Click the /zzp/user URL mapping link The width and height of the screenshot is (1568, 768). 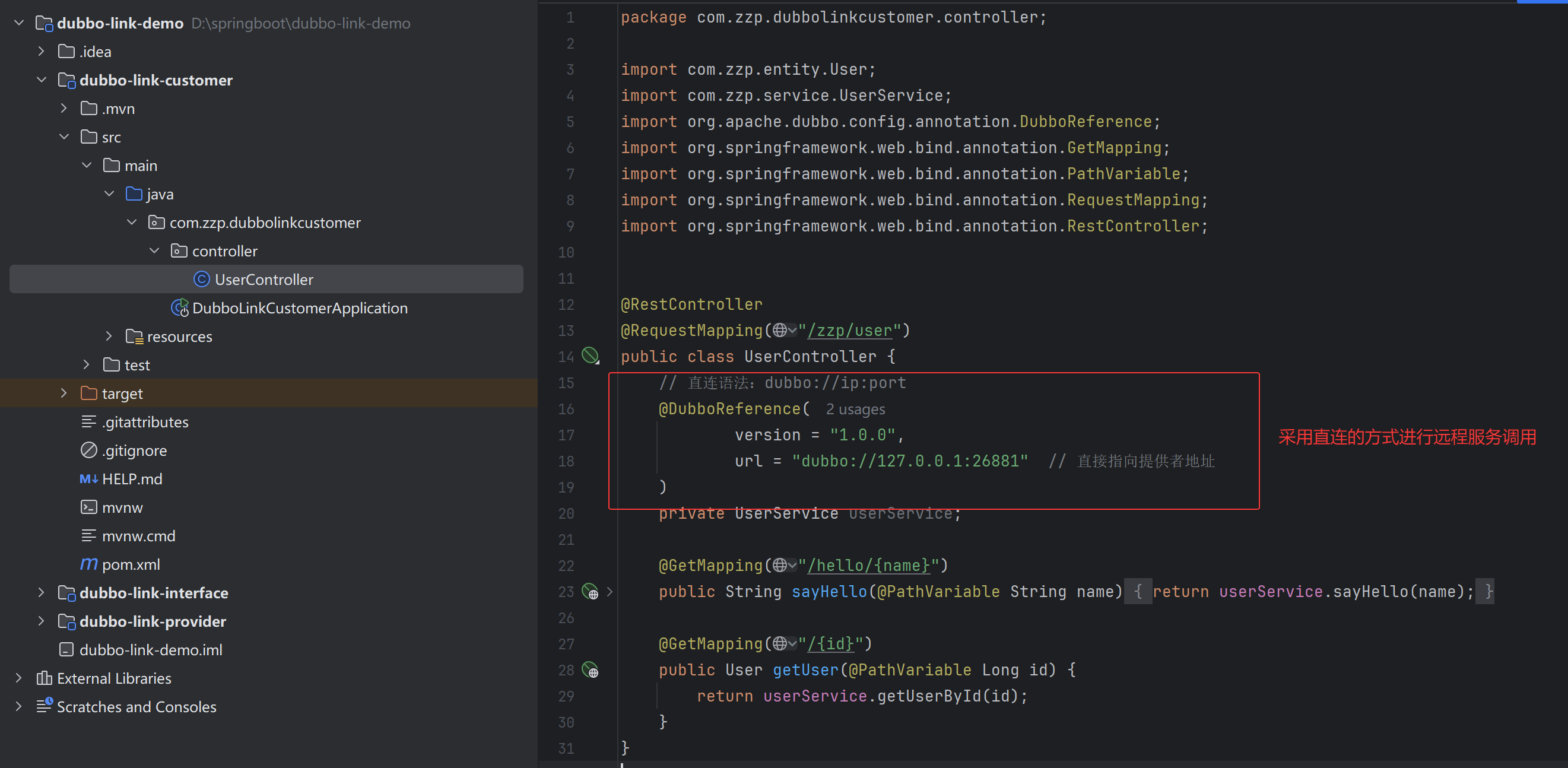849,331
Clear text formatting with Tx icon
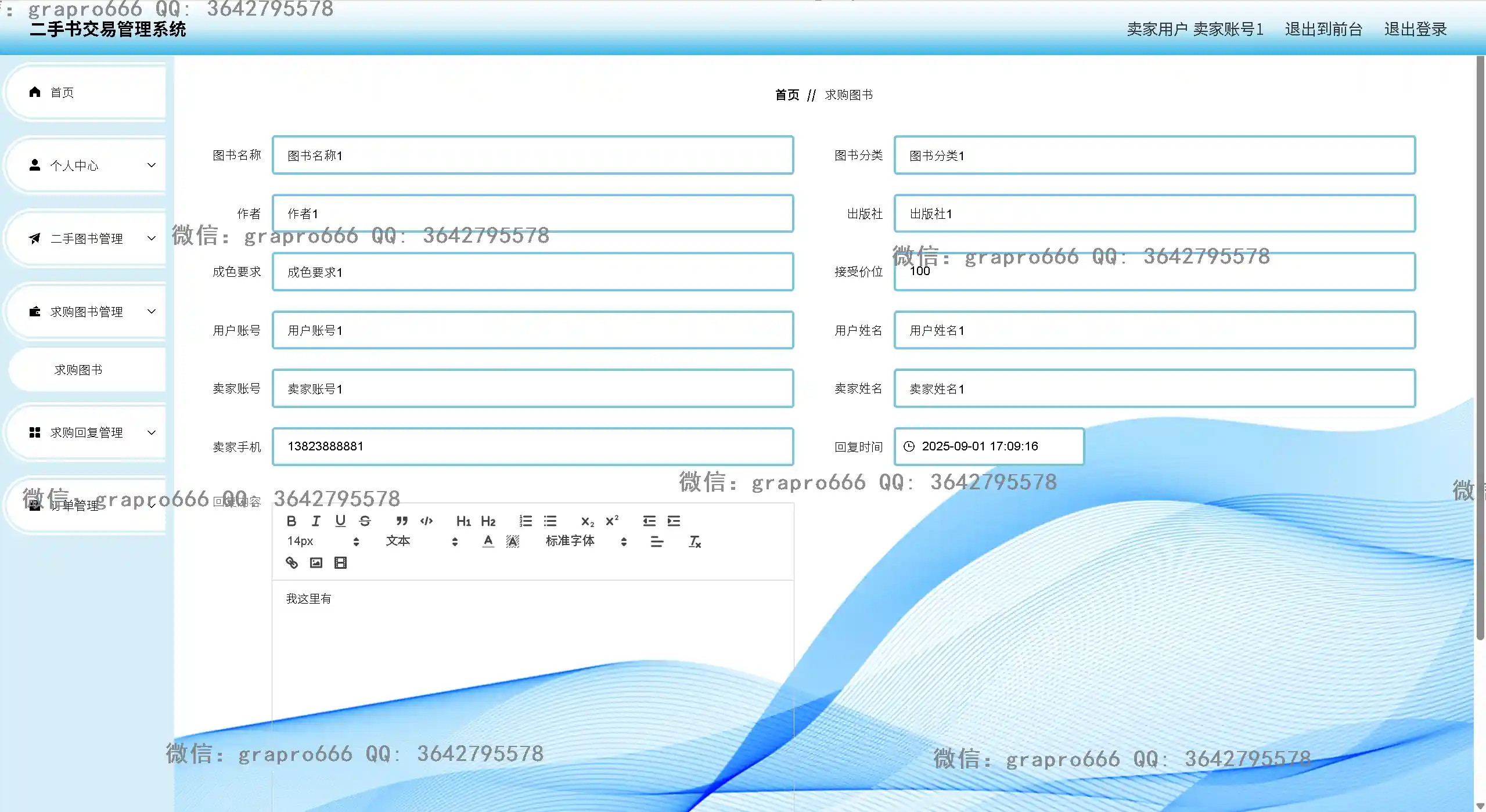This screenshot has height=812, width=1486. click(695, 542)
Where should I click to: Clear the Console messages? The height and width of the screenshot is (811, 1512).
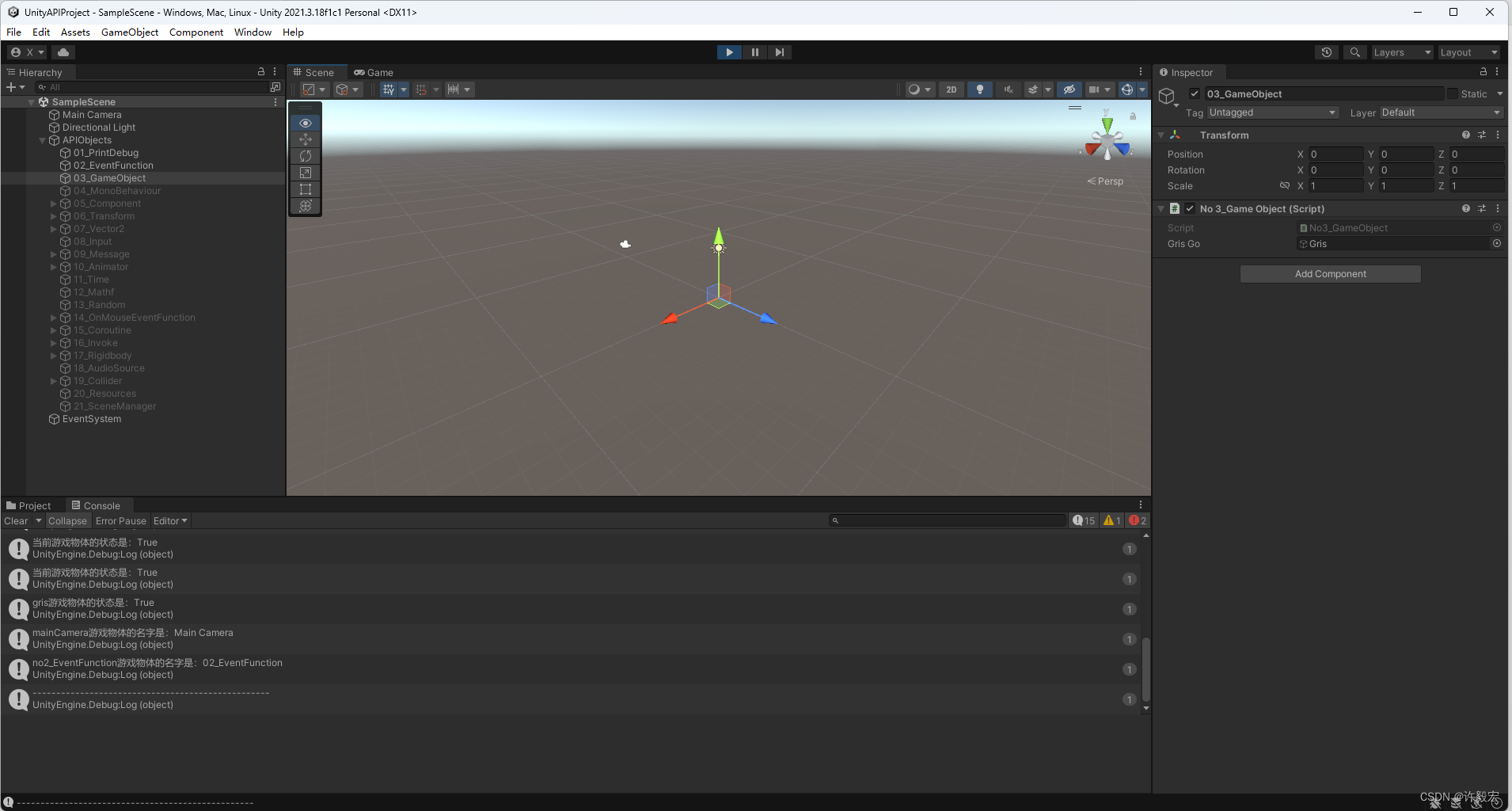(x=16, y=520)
--
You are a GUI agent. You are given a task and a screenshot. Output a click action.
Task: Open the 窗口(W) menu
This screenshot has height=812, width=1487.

* [What this task involves]: When you reach the line in the material above that holds "You are a GUI", begin reproducing lines exactly, and stop after the line that holds "This screenshot has height=812, width=1487.".

* [Final answer]:
You are a GUI agent. You are given a task and a screenshot. Output a click action.
Task: Open the 窗口(W) menu
This screenshot has height=812, width=1487.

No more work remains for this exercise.